Washington—Senate Judiciary Committee Ranking Member Dianne Feinstein (D-Calif.) today delivered opening remarks at the Supreme Court nomination hearing for Judge Amy Coney Barrett. Excerpts from the full statement follow:
“When Justice Scalia died in February 2016, Senate Republicans refused to consider a replacement for his seat until after the election. At the time, Senator McConnell said: ‘The American people should have a voice in the selection of their next Supreme Court justice.’
When asked in October 2018 if Republicans intended to honor their own rule if an opening were to come up in 2020, Chairman Graham promised: ‘If an opening comes in the last year of President Trump’s term, and the primary process has started, we’ll wait till [after] the next election.’
Republicans should honor this word for their promise and let the American people be heard. Simply put, we should not be moving forward on this nomination – not until the election has ended and the next president has taken office.”
What’s at Stake:
“The president has promised to appoint justices who will vote to dismantle that law. As a candidate, he criticized the Supreme Court for upholding the law and said: ‘If I win the presidency, my judicial appointments will do the right thing unlike Bush’s appointee John Roberts on ObamaCare.’
And when he appointed Judge Barrett to fill Justice Ginsburg’s seat, the president said that eliminating the Affordable Care Act would be ‘a big WIN for the USA.’
Judge Barrett, you’ve been critical of Chief Justice Roberts for his 5-4 opinion upholding the law, stating that Roberts ‘pushed the Affordable Care Act beyond its plausible meaning to save the statute.’
This well could mean that, if Judge Barrett is confirmed, Americans stand to lose the benefits that the ACA provides.”
Krystyna Munro Garcia’s story:
“Consider people like Krystyna Munro Garcia of my home state.

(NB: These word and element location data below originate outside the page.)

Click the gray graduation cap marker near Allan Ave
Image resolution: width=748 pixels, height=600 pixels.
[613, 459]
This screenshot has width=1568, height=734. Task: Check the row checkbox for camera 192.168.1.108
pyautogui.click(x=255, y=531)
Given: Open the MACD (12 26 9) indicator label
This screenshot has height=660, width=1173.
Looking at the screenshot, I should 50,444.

At age 60, Krystyna’s eyesight started to fail because of cataracts. She had always struggled to obtain insurance because of pre-existing conditions, including c-sections and epilepsy. The cost of coverage – when it was even offered to her –averaged between $2,500 and $3,000 a month, far more than she and her husband could afford.
In 2010, she was able to obtain coverage through the Affordable Care Act. Within weeks, she was able to have cataract surgery. This saved her life.

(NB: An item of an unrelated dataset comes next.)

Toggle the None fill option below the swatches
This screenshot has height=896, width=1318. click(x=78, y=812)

Krystyna described her reaction when she was able to get coverage through the California Health Exchange following passage of the ACA: ‘It was like manna from heaven. I cried. After all these years of struggling to obtain coverage, I was able to get insurance through the California Exchange, no questions asked about my pre-existing conditions. The premium was worth $200 a month, as compared to the $2,500 to $3,000 monthly payments I would have to pay before the ACA – if I could even get an insurer to offer me coverage.’
As Krystyna further explained: ‘People just don’t understand what it was like – the incredible fear before the Affordable Care Act – having to worry about being able to cover medical expenses and not being able to find affordable insurance.’
We can’t afford to go back to those days when Americans could be denied coverage or charged exorbitant amounts.”